Suing for Medical Malpractice in Nebraska
In Nebraska, you may bring a medical malpractice case against a medical care provider, including a medical doctor, nurse, physical therapist, and mental health care professional. The law in Nebraska places a set time period for which a medical malpractice claim may be filed. If named as a defendant in a medical malpractice case, the law in Nebraska allows the defense of modified comparative negligence to be used which allows a damage award to be reduced in proportion to the percentage of fault assigned by a court.
When it comes to medical malpractice claims, most cases settle out of court prior to the case advancing to the trial stage of litigation. Nebraska is one of a few states that refuse to place a limit on damages that may be awarded to a plaintiff in a medical malpractice case unless the case is brought under a Medical Liability Act that requires participation from qualified health care providers and patients before it can be invoked.
How long do I have to file a medical malpractice case in Nebraska?
The first step in bringing a claim of medical malpractice against a healthcare provider is making certain that you are permitted to do so. The law in Nebraska mandates that an action for personal injury must be filed within two years from the date the cause of action accrues. 
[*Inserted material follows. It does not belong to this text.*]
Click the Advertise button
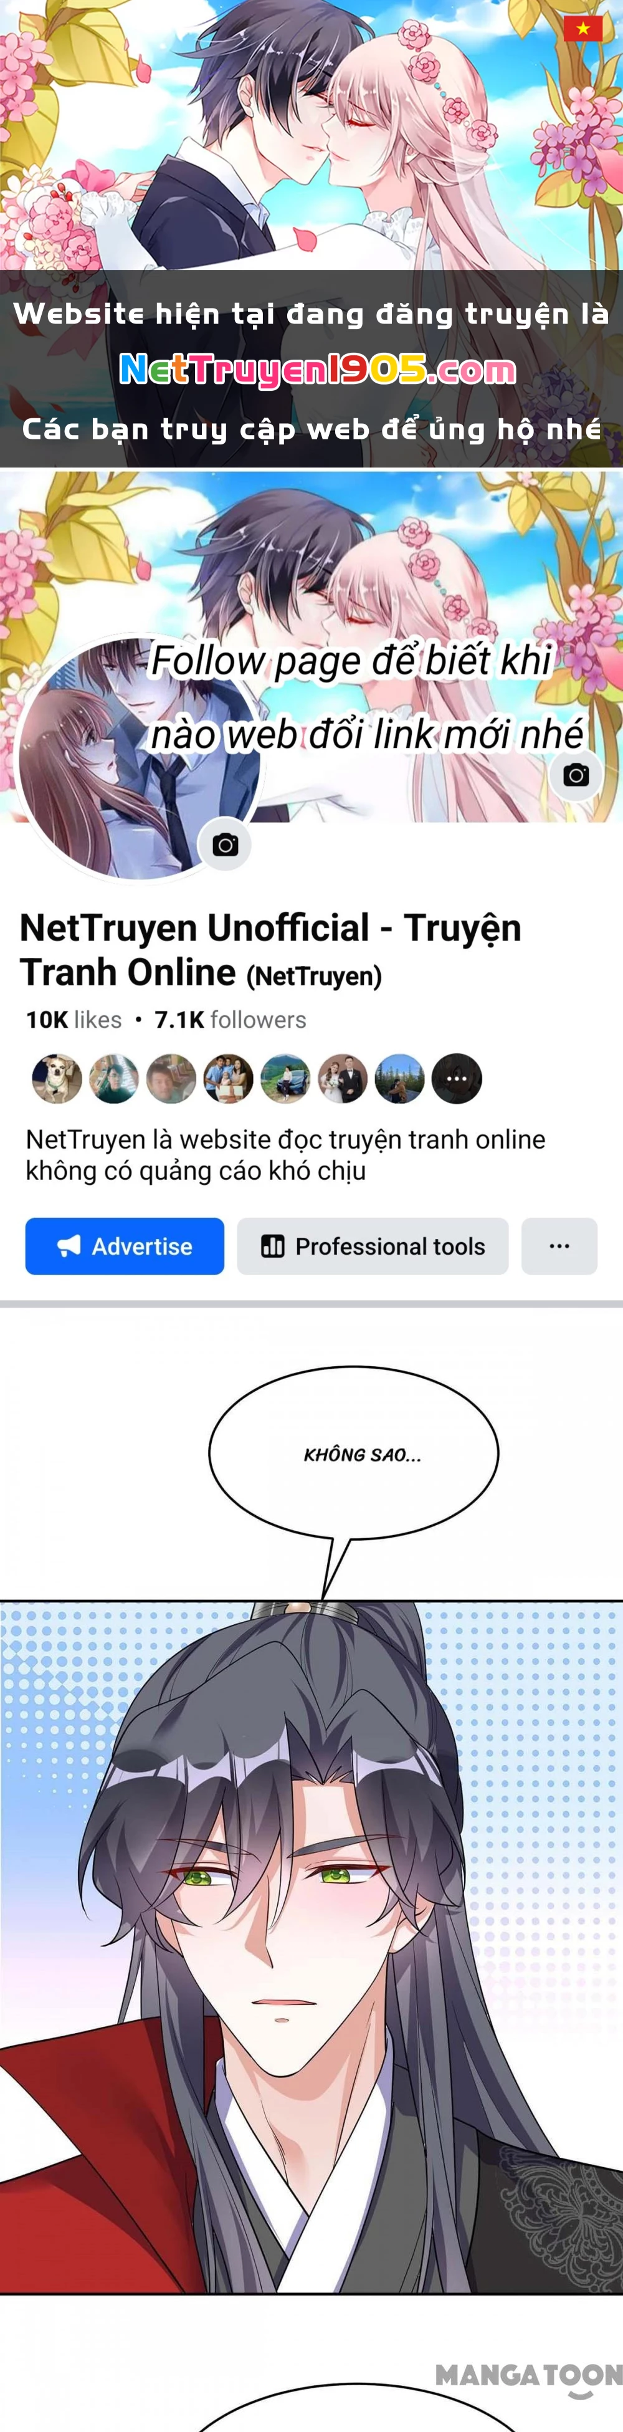This screenshot has width=623, height=2432. (125, 1246)
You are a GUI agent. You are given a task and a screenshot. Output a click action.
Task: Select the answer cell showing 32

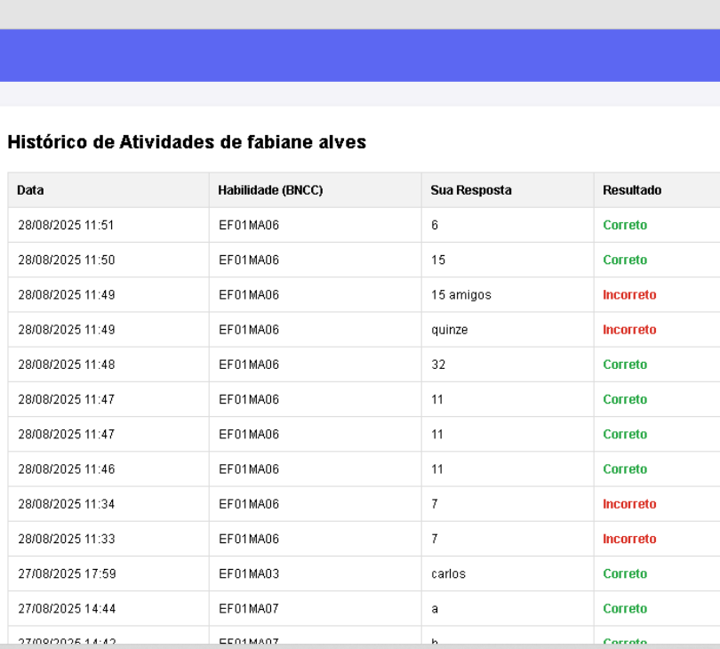pos(438,365)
This time limitation is known as the “statute of limitations” which refers to the time period from the time an injury occurs or is discovered to the final date on which a medical malpractice lawsuit can be filed. If you decide to bring an action after the statute of limitations have passed, a court can dismiss your case and you will be left with no recourse. The reason behind placing a time limitation on when you may file a medical malpractice claim is sound. A court is interested in credible evidence in order to establish a cause of action. As time passes, it is possible that the crucial evidence that would initially help bolster your case would become less compelling.
The law in Nebraska does provide a special exception to the two-year statute of limitations rule whereby the two-year clock does not begin to run until your injury has been, or should have been, discovered. The law mandates that the lawsuit be filed within one year of discovery. 
In Nebraska Medical Malpractice Cases, who is Responsible?
In Nebraska, an action arising out of a medical injury may be brought against a medical care provider whether based in tort, contract, or otherwise, to recover damages on account of your medical injury.
Those that can be held responsible due to being included in the definition of a “medical care provider” include: physicians, certified registered nurses, anesthetists, an individual, partnership, limited liability company, corporation, association, facility, institution, or other entity authorized by law to provide professional medical services by physicians or a hospital.
When bringing a medical malpractice claim against a healthcare provider, the burden of proof rests with you and you must prove:
The degree of skill and learning ordinarily possessed and used by members of the profession of the medical care provider in good standing, engaged in the same type of practice or specialty in the locality in which he or she practices or in a similar locality;
That the medical care provider failed to act in accordance with that standard; and
That as a proximate result thereof the injured person suffered injuries that would not otherwise have occurred.
What if I am partially to blame? Can I Still Recover Money for Nebraska Medical Malpractice?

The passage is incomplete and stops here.